Entonces, si las personas que serán los futuros servidores públicos, desde antes de ser electos o nombrados, buscan alcanzar el ejercicio del poder por medio de una dinámica que viola la ley, no nos extrañe que durante su efectivo servicio público hagan lo que mejor les parezca, al margen de lo que cualquier norma establezca.

 

No obstante, debemos recordar que dentro de los principales responsables, y afectados también, están los ciudadanos. Estas dinámicas que surgen al margen de la ley, y que se han intensificado en las últimas campañas políticas, se deben observar también como una muestra del desinterés de la ciudadanía por denunciar estas acciones, o por al menos exigir el respeto de la norma.

 

Este hecho, en principio, demuestra que el diseño de nuestro ordenamiento jurídico falló, pero también, es una llamado de atención para todos los guatemaltecos a actuar en pro de un cambio. Pues de no darse dicho cambio, aquellos que quieren actuar al margen de las normas, seguirán ampliando su espectro de acción, cuestión que redundaría en que los políticos y los servidores públicos actúen con base a su criterio y de forma arbitraria.

 

Que tal si pensamos en los políticos como parte de un mercado en el que deben ofrecer aquello que sus consumidores demandan. De ser así, nosotros los consumidores, debemos iniciar a demandar de los políticos el cumplimiento de la ley, bajo la amenaza de que de lo contrario, dejaremos de ¨comprar¨ lo que nos ofrecen.

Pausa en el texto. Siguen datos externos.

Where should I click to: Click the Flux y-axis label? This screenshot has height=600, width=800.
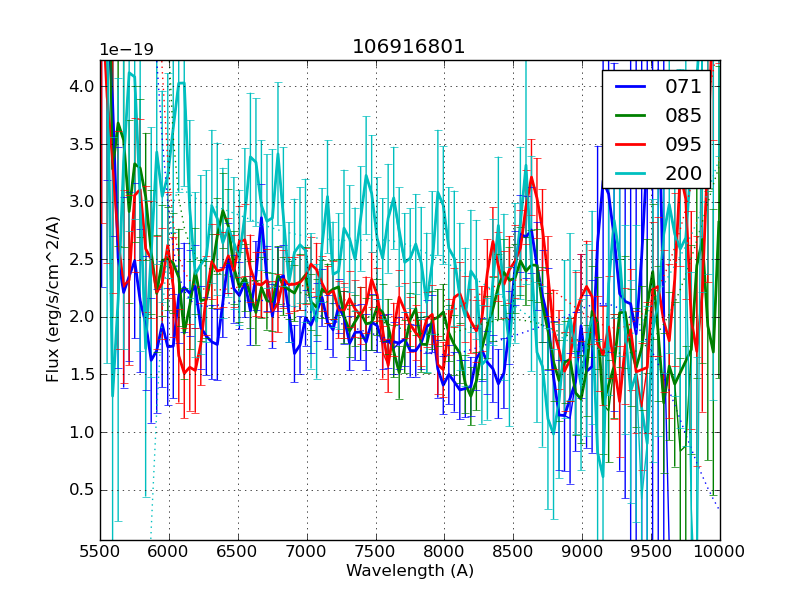[x=53, y=300]
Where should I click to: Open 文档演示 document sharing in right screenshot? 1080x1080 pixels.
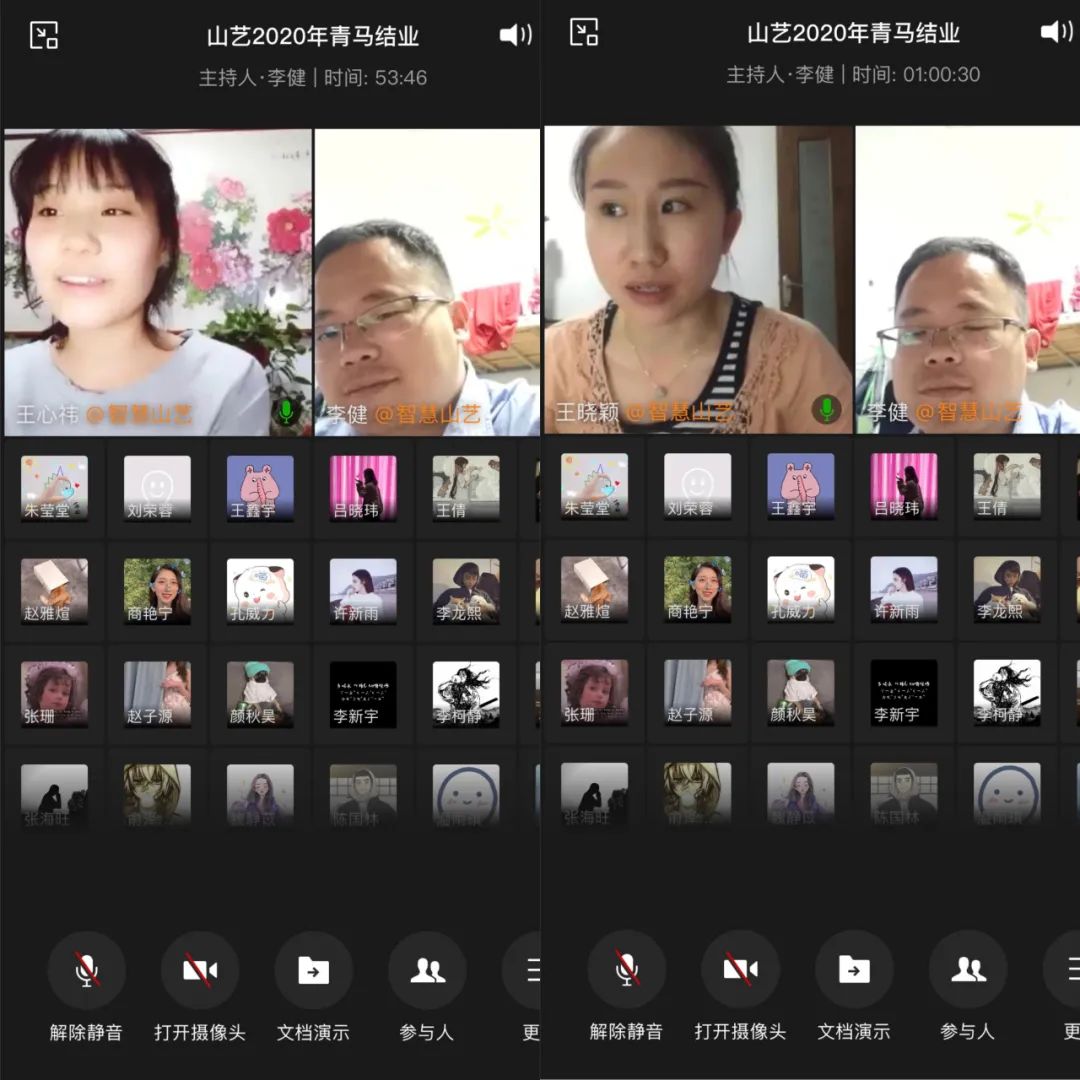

Claro está que para que esa demanda pueda ser efectiva, son necesarios cambios legales, pero dicho cambios dependen en gran medida de eliminar la apatía del guatemalteco. Es decir que la responsabilidad de cambiar nuestro sistema reside, en una buena medida, en la ciudadanía y en su disposición de hacer que se respeten los derechos individuales, la Constitución Política de la República y las leyes, así como en su capacidad de exigir el eficiente y transparente funcionamiento de Estado en el cumplimiento de sus funciones. Ese es el reto.